On Thursday, the same day Orange County's clerk of court said she would issue marriage licenses, clerks in Duval, Clay, and Baker counties in the northeast said they would stop the long-standing practice of performing courthouse weddings rather than marry gay couples. Though the courts could require them to issue marriage licenses, the clerks said their employees were uncomfortable officiating same-sex weddings.
John Stemberger, president of the conservative organization Florida Family Action Inc., which spearheaded efforts to pass the state's gay-marriage ban, broadcast his opposition to the judge's order on Twitter.
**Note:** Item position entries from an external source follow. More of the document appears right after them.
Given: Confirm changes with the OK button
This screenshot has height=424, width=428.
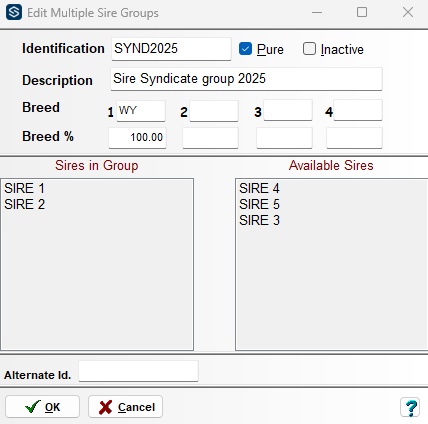Looking at the screenshot, I should [42, 407].
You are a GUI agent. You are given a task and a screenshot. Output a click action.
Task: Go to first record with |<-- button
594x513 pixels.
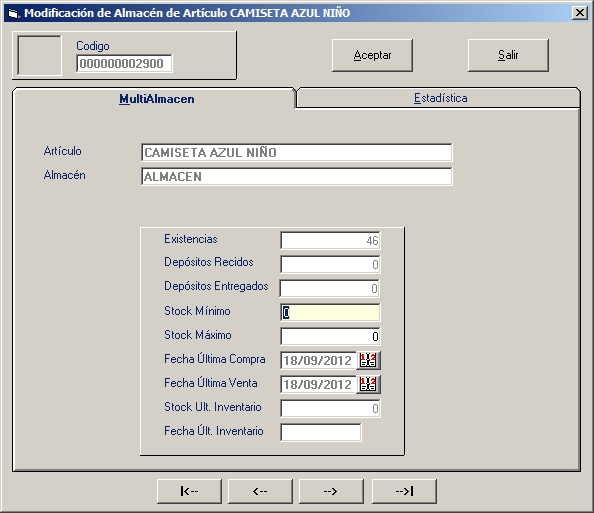pos(189,491)
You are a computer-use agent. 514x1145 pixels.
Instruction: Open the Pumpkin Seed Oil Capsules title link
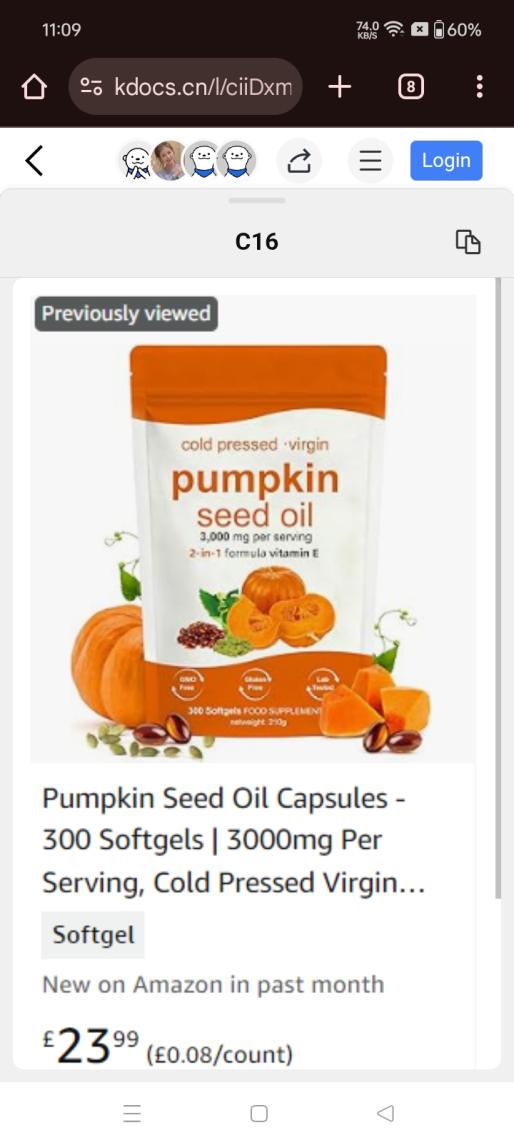point(234,840)
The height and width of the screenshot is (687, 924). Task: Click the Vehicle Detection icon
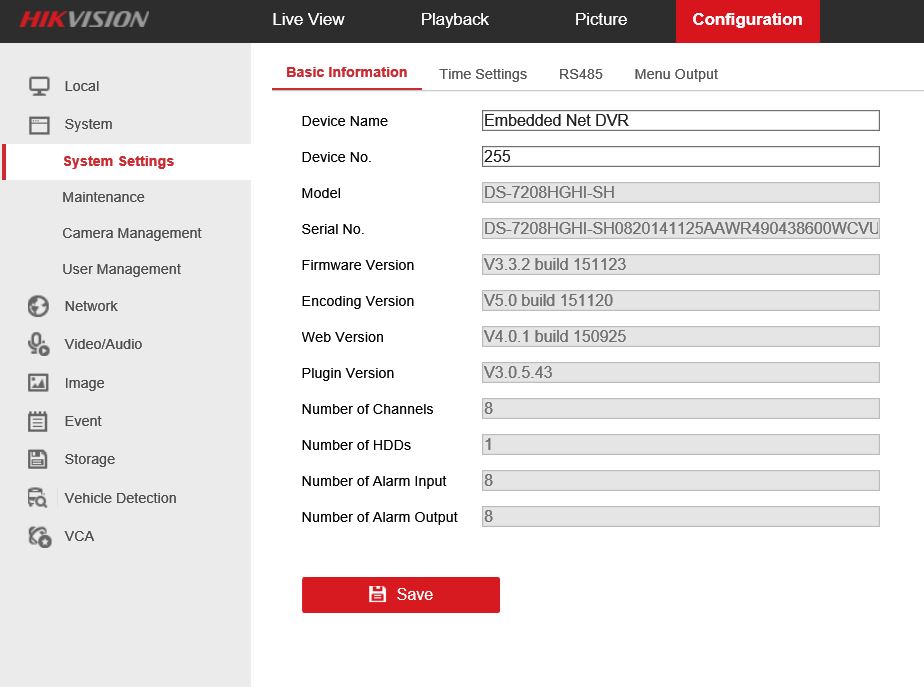click(39, 498)
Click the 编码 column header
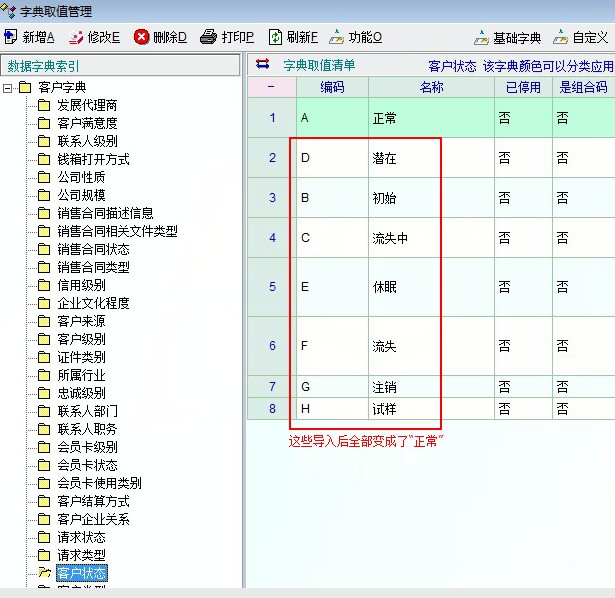 332,87
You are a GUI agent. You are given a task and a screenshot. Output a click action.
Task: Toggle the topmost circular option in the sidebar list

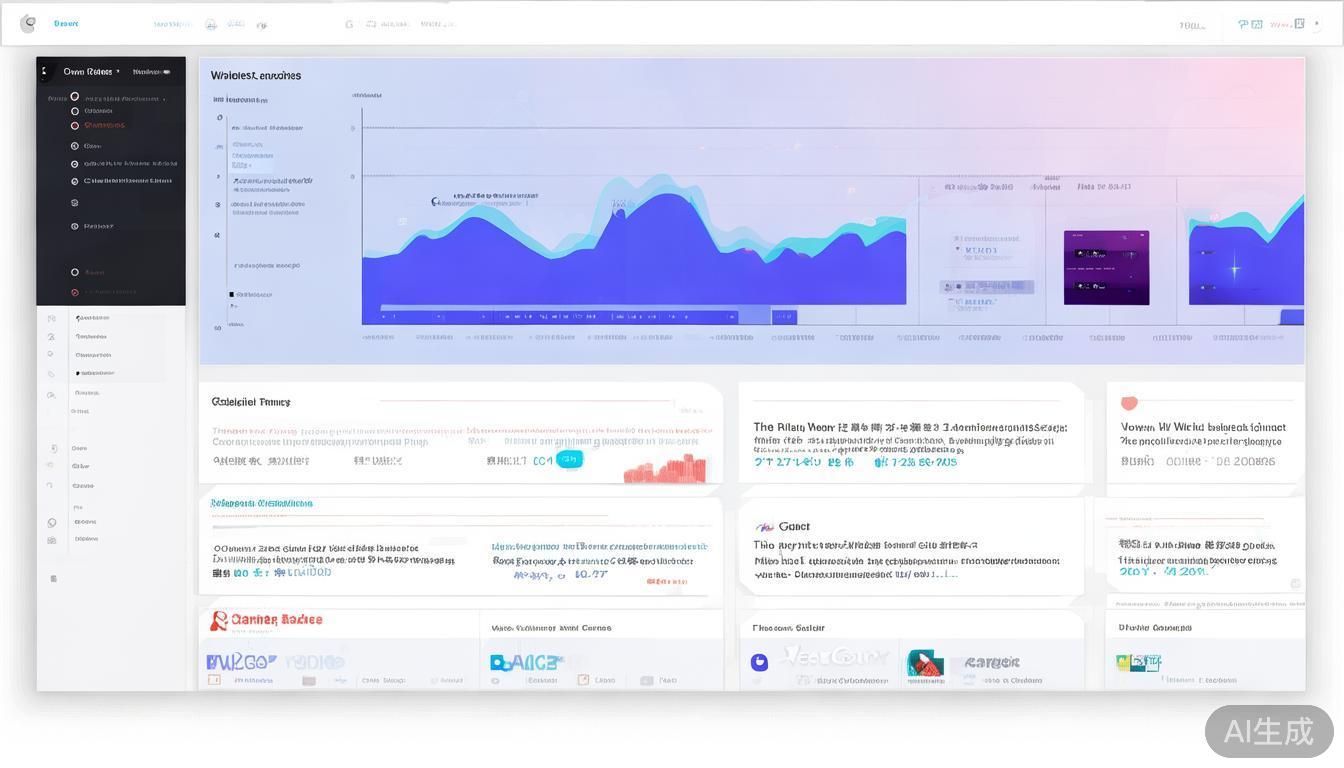(x=75, y=96)

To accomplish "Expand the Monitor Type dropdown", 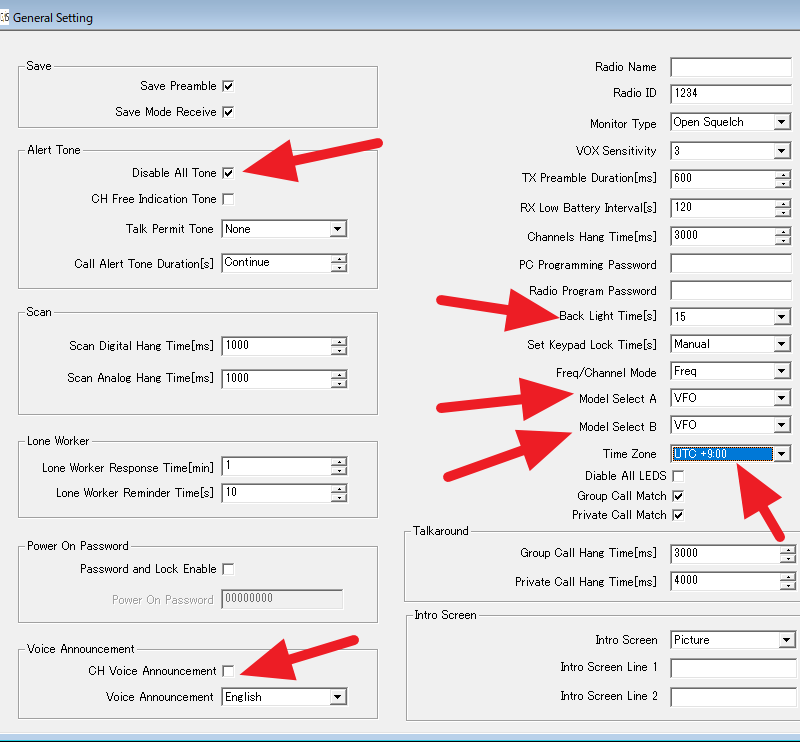I will 781,123.
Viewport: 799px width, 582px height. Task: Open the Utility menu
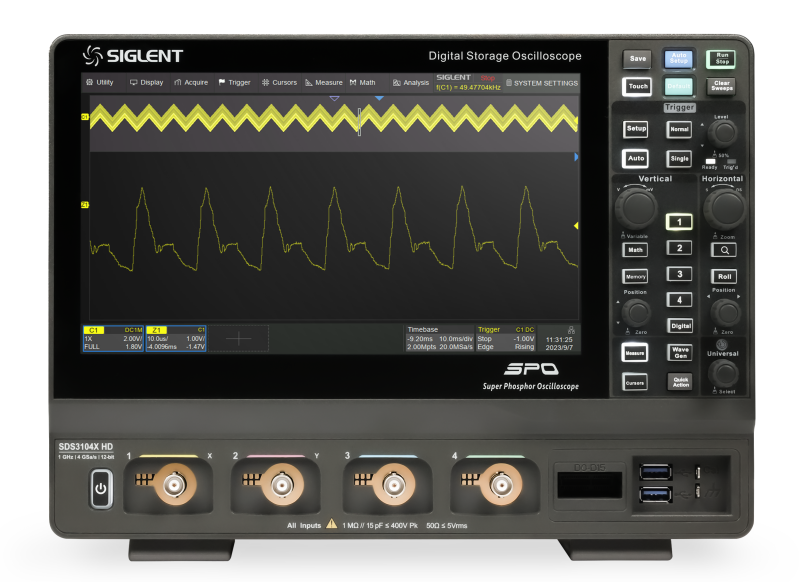[100, 83]
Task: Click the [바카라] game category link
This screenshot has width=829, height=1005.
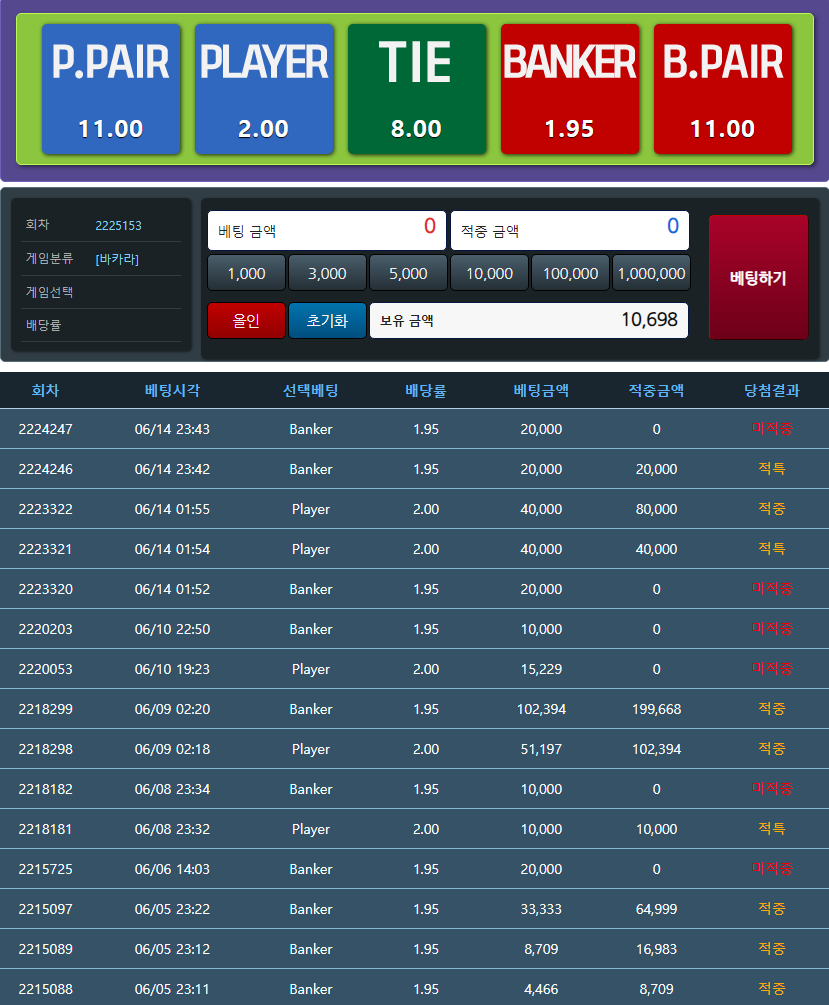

It is "being widely misinterpreted" he wrote.
"Judge Hinkle has no jurisdiction outside the Northern District of Florida to bind any clerk outside of North Florida,'' Stemberger, who is an attorney, wrote.
Pat Frank, the Hillsborough clerk, said she expects more clerks of court, particularly in small, rural counties, to stop holding wedding ceremonies. At a meeting of Florida clerks held last year, which Frank attended, at least half a dozen clerks stood up and voiced opposition, based largely on their religious beliefs, she said.
Although Hinkle's order answers the most pressing question for state officials, his is not the final word. Following the judge's August ruling, Bondi appealed to the 11th U.S. Circuit Court of Appeals in Atlanta and asked the court to block marriages from taking place before it could rule. The court refused her request, as did the U.S. Supreme Court. But the merits of her appeal have yet to be ruled on.